[Items from a data source]
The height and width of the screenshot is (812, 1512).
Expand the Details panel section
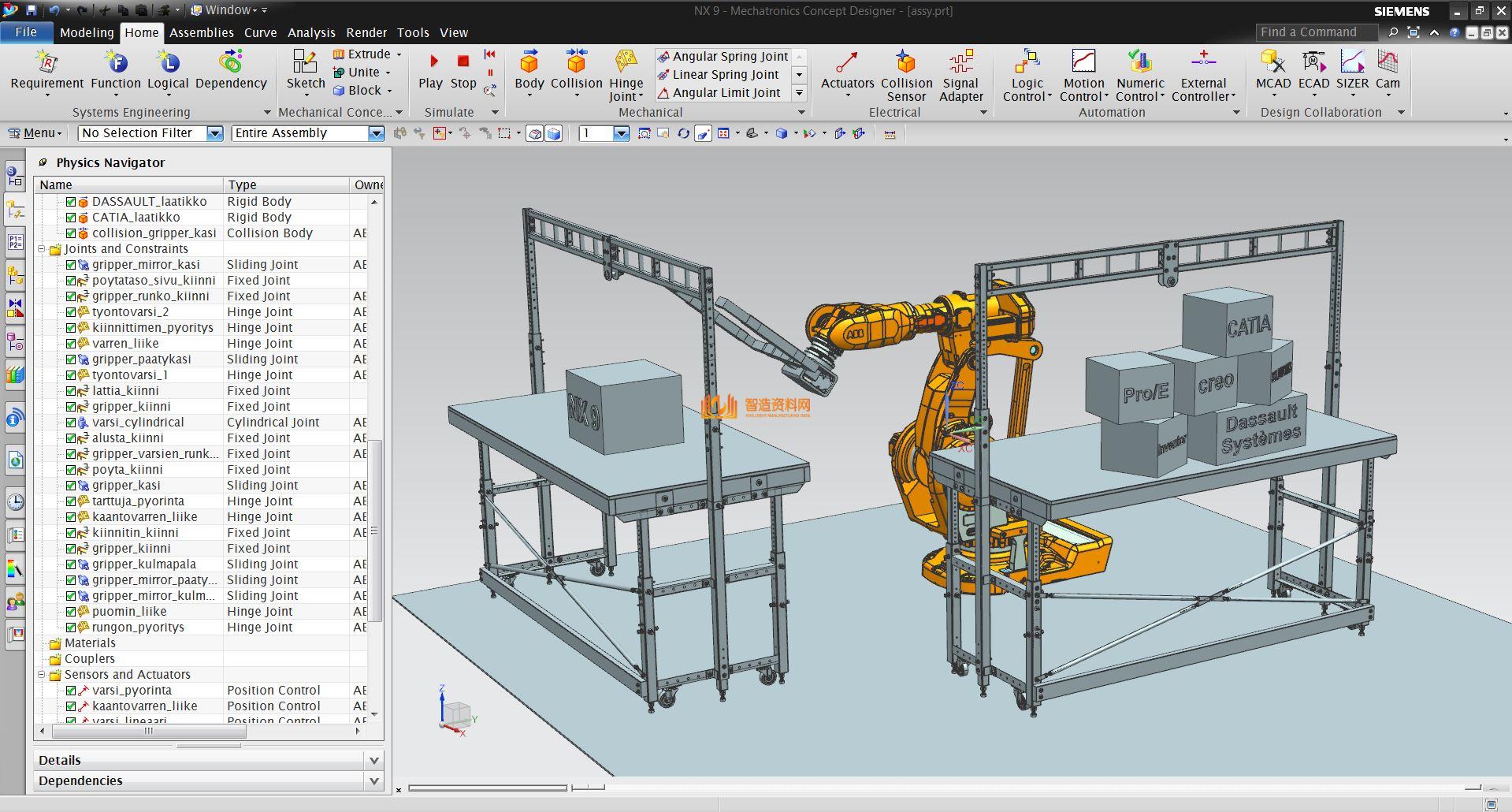[x=374, y=760]
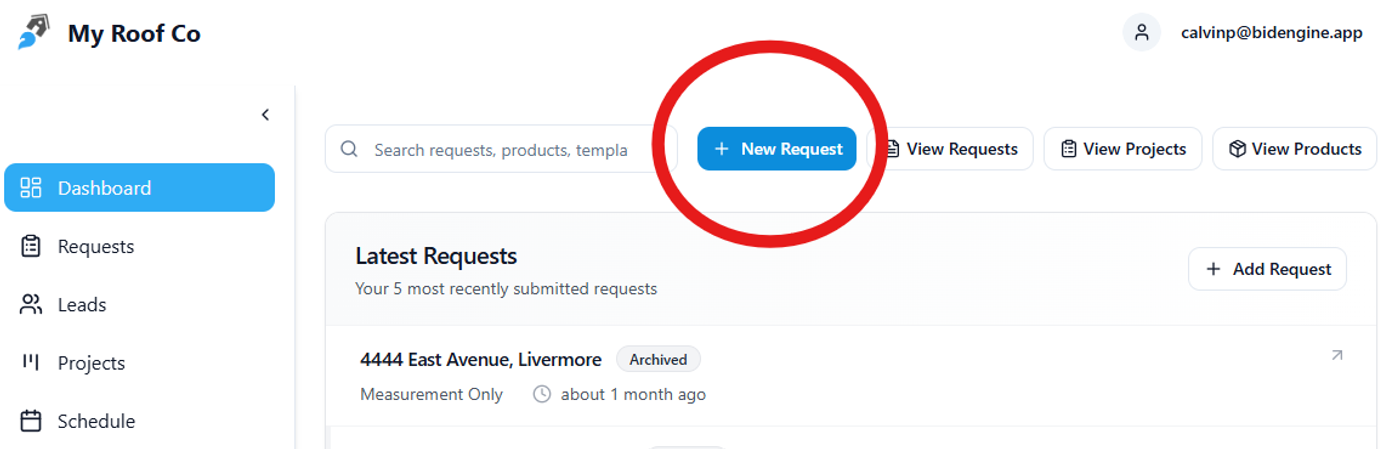Go to Requests in the sidebar
This screenshot has height=449, width=1400.
pos(95,246)
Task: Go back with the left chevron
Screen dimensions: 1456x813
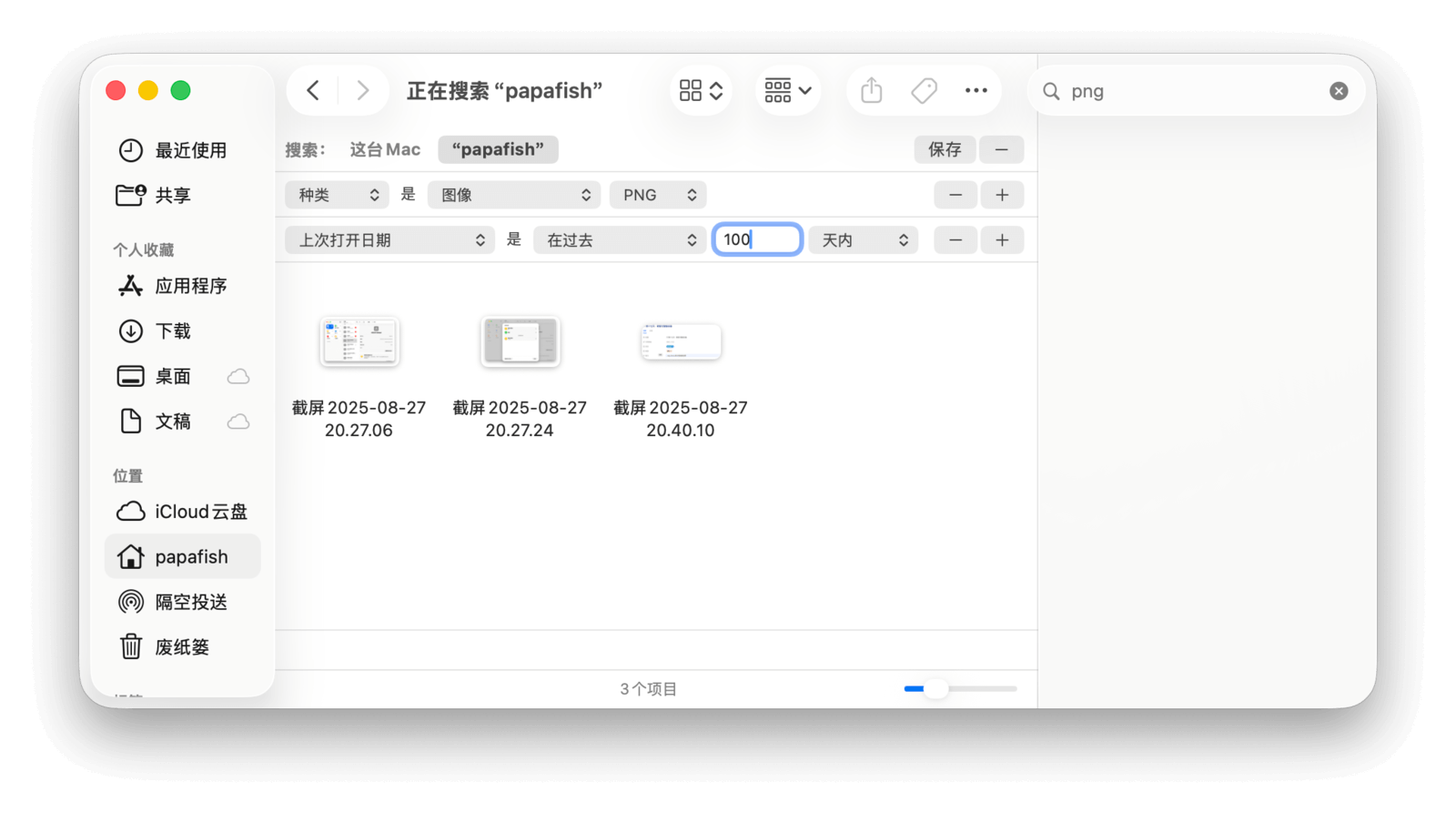Action: tap(313, 91)

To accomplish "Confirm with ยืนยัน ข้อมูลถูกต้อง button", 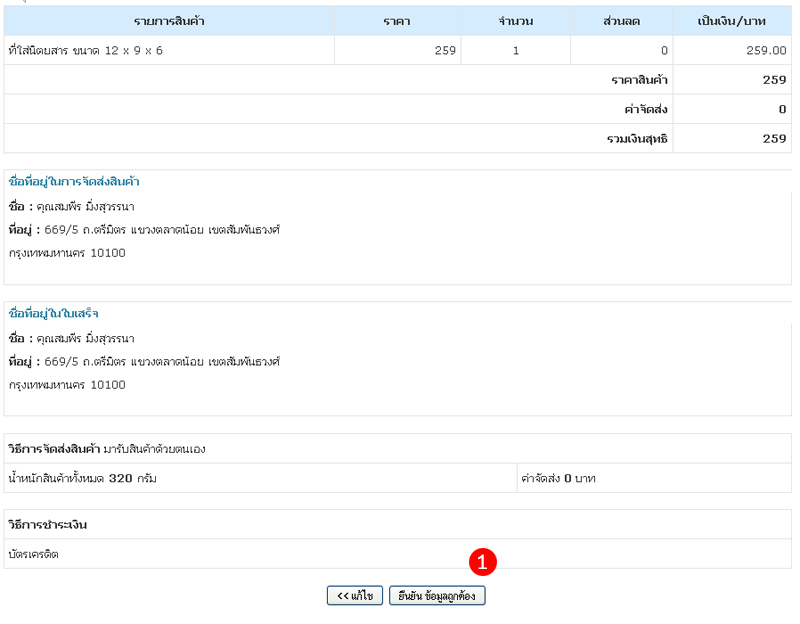I will (437, 596).
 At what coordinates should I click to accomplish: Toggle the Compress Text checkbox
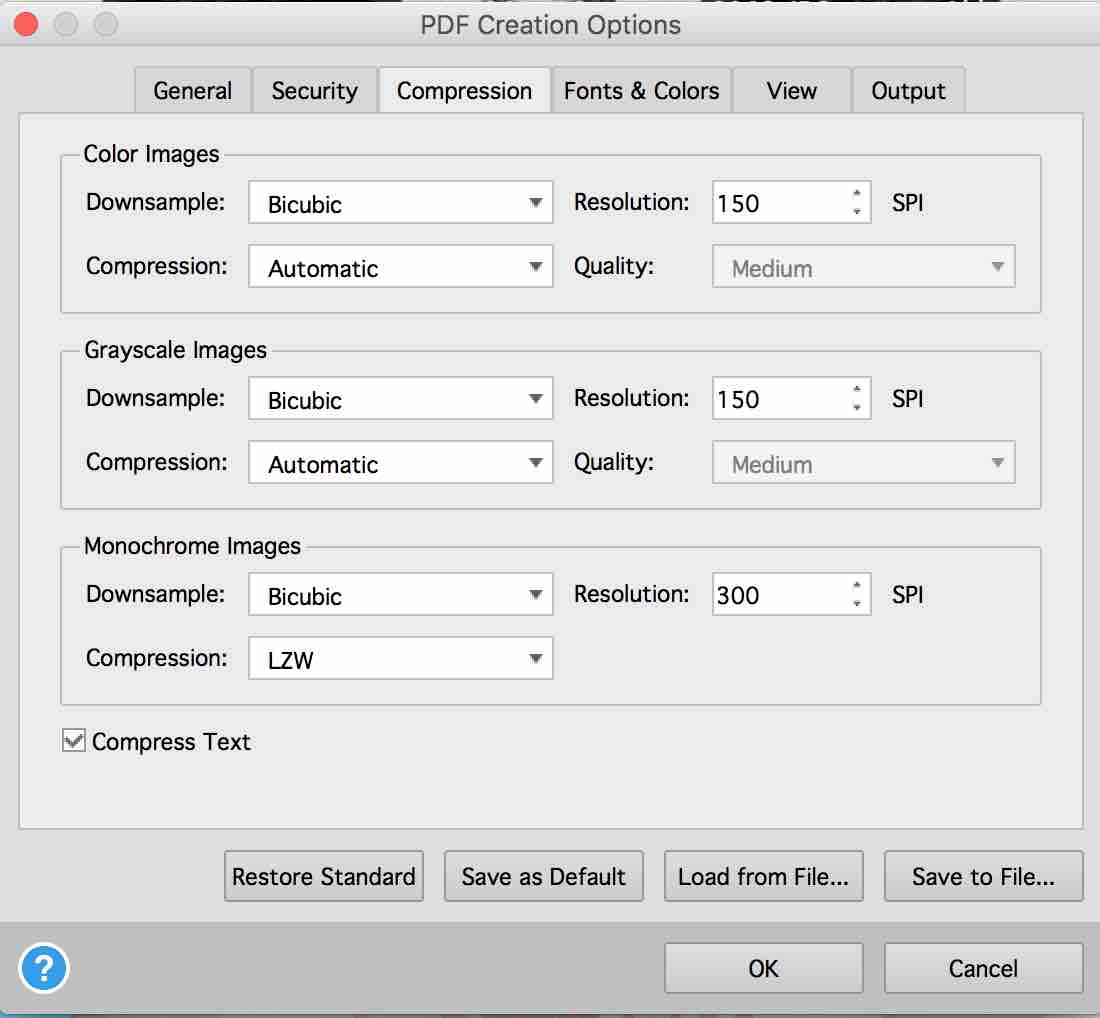click(74, 741)
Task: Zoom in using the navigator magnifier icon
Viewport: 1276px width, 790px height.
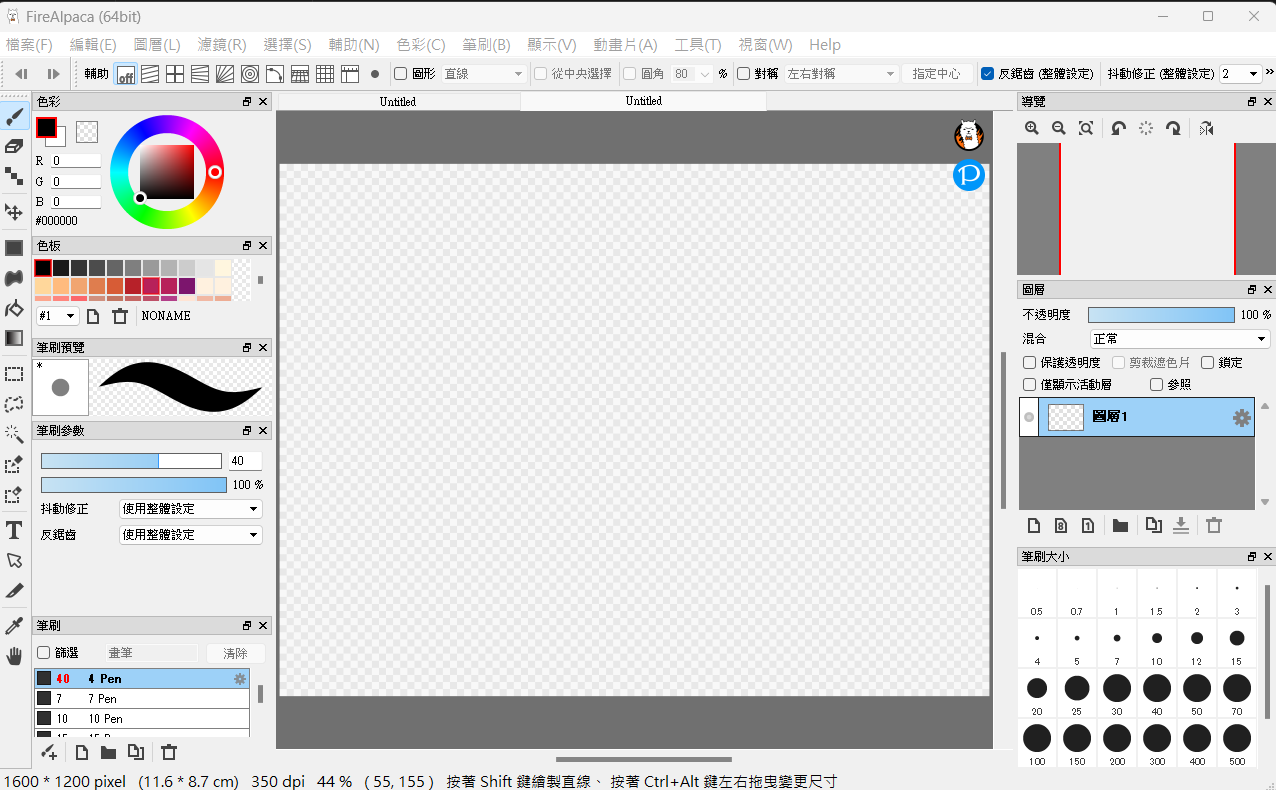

Your instructions:
Give again, word for word, only the lines from the one with "At what coordinates" through the last line of the entries, both included; no pictures go in the copy.

Output below:
 At what coordinates should I click to accomplish: Toggle the Compress Text checkbox
click(74, 741)
Task: Zoom in using the navigator magnifier icon
Viewport: 1276px width, 790px height.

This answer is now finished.